Hari ini kami mengunjungi Kecamatan Bintang, kecamatan yang berada di sisi timur Danau Lut Tawar. Mukhlis, Duta Wisata Aceh 2011 yang saat ini menjabat sebagai Pamong Budaya mengundang kami ke pernikahan adiknya. Hugo dan Jo merasa sangat beruntung mendapat undangan tersebut, karena berkesempatan melihat tradisi pernikahan Masyarakat Gayo.
Rumah Mukhlis berada di dekat tapal batas antara Kampung Kuwala I dan Linung Bulen, Kecamatan Bintang. Jika mengunjungi Kecamatan Bintang berarti sudah setengah perjalanan mengelilingi Danau Lut Tawar. Mengelilingi Danau Lut Tawar membutuhkan waktu sekitar 2 jam tanpa berhenti dengan menggunakan sepeda motor.
Sudah hampir satu jam kami berada di perjalanan, selain aku, Hugo dan Jo di dalam mobil, ada 3 orang lagi yaitu Munawardi, Darwin dan Ihwan. Perjalanan kali ini baik Hugo maupun Jo lebih banyak diam, aku tidak tahu alasannya, aku larut oleh cerita Munawardi dan Ihwan sang pengemudi. Ketika kami sampai di tempat pesta pernikahan, Mukhlis langsung menyambut kami dengan ramah. Kendali menjelaskan tentang Budaya Gayo langsung kuserahkan pada Mukhlis.
Semula Jo ragu untuk datang ke pernikahan tersebut karena ia tidak mengenakan baju pesta, namun aku mengatakan padanya untuk tidak perlu khawatir akan hal tersebut.
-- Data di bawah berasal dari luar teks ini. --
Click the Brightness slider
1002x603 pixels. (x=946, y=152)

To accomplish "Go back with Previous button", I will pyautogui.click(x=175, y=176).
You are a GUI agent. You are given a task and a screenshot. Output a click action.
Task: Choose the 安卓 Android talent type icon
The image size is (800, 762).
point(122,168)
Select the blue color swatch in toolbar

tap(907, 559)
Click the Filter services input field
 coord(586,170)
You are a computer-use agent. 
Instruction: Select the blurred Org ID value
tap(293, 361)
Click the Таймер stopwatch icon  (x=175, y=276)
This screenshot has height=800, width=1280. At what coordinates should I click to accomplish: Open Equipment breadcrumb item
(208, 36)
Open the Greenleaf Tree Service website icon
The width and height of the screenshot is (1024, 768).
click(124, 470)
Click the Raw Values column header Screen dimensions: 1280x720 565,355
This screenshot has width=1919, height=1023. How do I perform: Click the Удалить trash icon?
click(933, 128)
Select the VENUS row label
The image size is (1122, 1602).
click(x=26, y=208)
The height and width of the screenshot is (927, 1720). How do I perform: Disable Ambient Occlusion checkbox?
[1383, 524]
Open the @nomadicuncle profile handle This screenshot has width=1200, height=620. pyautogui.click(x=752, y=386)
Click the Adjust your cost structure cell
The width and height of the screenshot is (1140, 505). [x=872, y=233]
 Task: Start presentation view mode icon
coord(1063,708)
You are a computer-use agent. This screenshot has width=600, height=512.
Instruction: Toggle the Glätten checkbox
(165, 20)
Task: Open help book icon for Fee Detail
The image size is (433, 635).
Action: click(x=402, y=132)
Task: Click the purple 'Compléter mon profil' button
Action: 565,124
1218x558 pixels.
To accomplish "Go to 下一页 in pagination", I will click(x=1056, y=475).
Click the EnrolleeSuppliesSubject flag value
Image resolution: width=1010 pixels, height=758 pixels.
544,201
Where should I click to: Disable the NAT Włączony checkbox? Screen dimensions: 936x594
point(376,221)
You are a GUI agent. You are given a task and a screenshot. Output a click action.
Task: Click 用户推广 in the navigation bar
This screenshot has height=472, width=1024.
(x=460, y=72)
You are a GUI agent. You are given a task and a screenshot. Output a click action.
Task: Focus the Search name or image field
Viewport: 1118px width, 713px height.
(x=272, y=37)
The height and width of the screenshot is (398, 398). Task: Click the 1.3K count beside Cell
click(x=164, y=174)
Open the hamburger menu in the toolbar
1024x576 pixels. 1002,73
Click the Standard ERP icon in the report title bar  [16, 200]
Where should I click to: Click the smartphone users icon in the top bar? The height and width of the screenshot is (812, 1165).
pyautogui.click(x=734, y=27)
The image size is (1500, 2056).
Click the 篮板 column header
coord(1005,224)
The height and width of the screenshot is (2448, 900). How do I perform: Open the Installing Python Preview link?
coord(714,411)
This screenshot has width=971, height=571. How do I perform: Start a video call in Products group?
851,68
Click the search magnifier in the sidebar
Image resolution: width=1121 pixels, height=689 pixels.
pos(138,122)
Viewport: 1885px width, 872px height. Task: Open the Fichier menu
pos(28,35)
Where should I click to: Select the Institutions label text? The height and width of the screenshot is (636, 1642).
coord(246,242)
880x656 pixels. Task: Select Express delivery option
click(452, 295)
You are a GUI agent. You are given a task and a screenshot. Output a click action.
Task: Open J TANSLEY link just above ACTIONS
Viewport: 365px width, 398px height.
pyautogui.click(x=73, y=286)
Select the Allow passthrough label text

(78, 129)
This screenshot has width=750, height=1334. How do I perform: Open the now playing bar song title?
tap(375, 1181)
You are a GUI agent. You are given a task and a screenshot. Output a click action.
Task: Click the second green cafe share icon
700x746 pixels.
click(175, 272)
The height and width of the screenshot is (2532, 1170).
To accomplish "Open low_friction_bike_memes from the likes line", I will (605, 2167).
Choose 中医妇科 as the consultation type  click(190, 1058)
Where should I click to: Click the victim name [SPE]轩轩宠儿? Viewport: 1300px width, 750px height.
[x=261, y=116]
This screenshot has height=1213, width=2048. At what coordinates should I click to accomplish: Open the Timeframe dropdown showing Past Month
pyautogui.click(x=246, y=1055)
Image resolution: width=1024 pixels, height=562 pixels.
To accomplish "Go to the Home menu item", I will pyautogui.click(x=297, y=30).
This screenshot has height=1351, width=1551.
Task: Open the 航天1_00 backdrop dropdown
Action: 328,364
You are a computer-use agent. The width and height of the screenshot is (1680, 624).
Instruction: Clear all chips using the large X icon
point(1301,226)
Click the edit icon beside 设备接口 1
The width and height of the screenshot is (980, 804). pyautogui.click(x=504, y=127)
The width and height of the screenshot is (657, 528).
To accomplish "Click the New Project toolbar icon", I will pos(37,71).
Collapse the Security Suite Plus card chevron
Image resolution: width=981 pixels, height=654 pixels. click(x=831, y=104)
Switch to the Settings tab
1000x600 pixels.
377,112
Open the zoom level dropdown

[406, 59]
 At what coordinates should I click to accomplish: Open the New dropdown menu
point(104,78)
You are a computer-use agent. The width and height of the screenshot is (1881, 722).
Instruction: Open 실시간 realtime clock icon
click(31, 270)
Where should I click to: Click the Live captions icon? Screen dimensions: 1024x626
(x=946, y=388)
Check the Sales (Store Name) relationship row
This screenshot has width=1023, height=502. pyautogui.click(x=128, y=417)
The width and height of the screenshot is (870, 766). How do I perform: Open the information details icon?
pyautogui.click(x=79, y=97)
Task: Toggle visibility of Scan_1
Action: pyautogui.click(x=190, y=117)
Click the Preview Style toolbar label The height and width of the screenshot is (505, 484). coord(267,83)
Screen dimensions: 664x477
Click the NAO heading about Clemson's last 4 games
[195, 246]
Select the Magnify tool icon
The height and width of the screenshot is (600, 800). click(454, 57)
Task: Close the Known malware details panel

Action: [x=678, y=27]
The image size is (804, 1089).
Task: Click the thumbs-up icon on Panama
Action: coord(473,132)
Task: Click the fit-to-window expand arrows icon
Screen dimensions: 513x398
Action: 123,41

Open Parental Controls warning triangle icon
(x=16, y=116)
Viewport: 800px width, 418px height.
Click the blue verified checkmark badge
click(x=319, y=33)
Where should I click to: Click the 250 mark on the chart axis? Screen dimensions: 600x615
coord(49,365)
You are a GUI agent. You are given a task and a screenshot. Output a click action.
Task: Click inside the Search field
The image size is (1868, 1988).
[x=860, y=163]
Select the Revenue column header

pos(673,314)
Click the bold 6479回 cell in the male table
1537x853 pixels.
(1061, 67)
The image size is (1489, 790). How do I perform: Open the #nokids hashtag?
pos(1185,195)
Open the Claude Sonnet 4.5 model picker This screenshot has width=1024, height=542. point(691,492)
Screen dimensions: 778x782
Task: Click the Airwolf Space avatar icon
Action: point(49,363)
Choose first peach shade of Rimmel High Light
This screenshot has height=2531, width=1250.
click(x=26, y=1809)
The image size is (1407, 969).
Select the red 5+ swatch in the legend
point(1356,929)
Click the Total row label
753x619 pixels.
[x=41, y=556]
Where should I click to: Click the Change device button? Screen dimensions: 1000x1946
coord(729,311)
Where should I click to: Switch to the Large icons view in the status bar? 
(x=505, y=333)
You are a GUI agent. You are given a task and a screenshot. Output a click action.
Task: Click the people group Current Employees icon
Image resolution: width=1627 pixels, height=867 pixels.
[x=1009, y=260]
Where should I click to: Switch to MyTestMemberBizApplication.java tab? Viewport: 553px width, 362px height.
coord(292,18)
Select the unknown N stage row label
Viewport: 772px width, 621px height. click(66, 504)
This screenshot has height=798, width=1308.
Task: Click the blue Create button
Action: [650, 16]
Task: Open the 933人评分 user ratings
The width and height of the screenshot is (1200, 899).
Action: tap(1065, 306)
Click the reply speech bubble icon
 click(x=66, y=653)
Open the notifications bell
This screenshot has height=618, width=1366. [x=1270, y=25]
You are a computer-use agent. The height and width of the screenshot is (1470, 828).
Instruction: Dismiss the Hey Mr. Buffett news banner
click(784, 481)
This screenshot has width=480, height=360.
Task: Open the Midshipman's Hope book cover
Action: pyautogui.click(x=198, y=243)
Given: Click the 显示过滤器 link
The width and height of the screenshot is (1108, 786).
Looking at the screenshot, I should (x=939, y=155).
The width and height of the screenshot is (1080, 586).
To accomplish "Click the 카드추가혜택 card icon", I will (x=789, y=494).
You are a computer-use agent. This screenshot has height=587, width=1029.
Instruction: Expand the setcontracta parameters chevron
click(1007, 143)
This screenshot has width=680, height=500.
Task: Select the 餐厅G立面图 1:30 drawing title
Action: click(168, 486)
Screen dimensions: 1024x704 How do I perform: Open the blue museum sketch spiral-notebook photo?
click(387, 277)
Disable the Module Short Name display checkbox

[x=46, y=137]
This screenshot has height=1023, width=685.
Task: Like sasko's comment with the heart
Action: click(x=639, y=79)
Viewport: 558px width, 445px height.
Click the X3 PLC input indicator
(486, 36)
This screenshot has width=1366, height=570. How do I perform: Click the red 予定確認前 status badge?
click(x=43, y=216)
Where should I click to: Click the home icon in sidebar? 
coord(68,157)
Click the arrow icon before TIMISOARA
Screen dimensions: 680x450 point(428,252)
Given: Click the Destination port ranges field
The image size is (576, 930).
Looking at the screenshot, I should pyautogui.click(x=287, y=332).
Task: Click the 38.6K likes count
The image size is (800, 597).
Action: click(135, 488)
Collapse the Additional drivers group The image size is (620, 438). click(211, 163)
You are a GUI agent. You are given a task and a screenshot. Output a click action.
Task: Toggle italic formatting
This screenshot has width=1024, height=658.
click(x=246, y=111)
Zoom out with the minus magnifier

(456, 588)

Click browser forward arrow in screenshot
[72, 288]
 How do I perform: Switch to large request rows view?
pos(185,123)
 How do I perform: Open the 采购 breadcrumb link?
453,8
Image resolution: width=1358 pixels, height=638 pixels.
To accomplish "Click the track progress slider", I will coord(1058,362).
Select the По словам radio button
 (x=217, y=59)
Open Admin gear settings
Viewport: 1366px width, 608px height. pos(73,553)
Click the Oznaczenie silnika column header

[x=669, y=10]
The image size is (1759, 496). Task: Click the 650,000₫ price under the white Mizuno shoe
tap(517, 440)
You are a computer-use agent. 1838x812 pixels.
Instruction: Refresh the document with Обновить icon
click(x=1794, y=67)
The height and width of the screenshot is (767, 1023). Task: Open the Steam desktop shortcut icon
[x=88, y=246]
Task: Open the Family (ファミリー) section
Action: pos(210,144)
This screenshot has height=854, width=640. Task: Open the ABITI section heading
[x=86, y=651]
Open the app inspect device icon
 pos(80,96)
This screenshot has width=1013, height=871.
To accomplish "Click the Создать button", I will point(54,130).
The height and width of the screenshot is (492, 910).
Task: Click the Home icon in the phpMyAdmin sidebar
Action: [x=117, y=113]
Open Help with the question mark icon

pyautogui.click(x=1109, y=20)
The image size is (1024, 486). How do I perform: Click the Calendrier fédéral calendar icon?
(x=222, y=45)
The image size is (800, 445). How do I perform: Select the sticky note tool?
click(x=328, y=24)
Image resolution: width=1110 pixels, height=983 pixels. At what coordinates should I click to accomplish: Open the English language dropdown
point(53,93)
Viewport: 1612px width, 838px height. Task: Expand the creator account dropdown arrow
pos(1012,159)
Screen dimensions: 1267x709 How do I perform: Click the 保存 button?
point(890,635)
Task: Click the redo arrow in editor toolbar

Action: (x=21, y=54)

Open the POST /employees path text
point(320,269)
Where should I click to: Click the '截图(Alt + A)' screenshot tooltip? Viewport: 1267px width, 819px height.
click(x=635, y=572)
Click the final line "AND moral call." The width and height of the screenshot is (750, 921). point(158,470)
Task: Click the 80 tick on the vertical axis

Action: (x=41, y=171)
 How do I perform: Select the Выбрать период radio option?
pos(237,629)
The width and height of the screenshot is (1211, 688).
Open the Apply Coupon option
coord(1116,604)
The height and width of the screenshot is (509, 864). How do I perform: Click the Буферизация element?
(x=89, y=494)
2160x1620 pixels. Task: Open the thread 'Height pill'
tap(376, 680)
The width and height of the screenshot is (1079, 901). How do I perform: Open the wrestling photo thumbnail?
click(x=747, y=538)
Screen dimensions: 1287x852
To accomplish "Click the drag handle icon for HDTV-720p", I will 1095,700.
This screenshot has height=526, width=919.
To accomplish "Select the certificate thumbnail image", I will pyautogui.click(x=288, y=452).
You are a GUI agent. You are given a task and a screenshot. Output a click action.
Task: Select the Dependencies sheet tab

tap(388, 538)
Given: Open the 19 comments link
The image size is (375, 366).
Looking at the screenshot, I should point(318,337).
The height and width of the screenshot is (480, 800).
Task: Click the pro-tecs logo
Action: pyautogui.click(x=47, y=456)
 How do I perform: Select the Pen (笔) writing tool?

Ia juga bertanya padaku, “apa yang dilakukan para tamu ketika menghadiri sebuah pesta pernikahan, apakah makan kemudian berbincang-bincang?” Aku mengangguk mengiyakan. Dari film-film Hollywood yang kutonton, jelas pernikahan di kampung seperti ini sangat berbeda dengan yang biasa ia lihat. Walau pada dasarnya inti dari kedatangan tamu tersebut adalah untuk makan dan berbincang-bincang.
Pesta pernikahan di sebuah kampung, menggunakan azas gotong royong diantara kerabat dan tetangga. Bantuan tidak melulu materi, bisa saja peminjaman barang, tenaga untuk memasak dan mencuci piring. Tidak seperti di kota-kota besar yang mulai mengadopsi pesta pernikahan ala western. Calon pengantin dan keluarga terima beres, cukup menyewa event organizer untuk mengkoordinasi kebutuhan pesta pernikahan, apakah itu penyewaan gedung, catering, dan kebutuhan lainnya.
Selain mengambil foto pengantin dan para tamu yang menyumbangkan lagu di panggung hiburan, Jo dan Hugo juga menyambangi tempat memasak serta mencuci piring. Bahkan Hugo mencoba mengaduk masakan yang dimasak menggunakan kayu, sesekali ia menyeka matanya akibat asap yang berasal dari kayu bakar.
Ibu-ibu yang sedang berkumpul di tempat masak tersebut kerap bermulawi ahoi wiw. Mulawi adalah sorakan khas Gayo tanda gembira. Hugo dan Jo mencoba mengikutinya, sontak mengundang gelak tawa kendati mereka saling tidak mengerti bahasa masing-masing. Aku yang ditugaskan untuk menjadi penerjemah, membiarkan mereka mencoba saling berkomunikasi, memperhatikan dari kejauhan.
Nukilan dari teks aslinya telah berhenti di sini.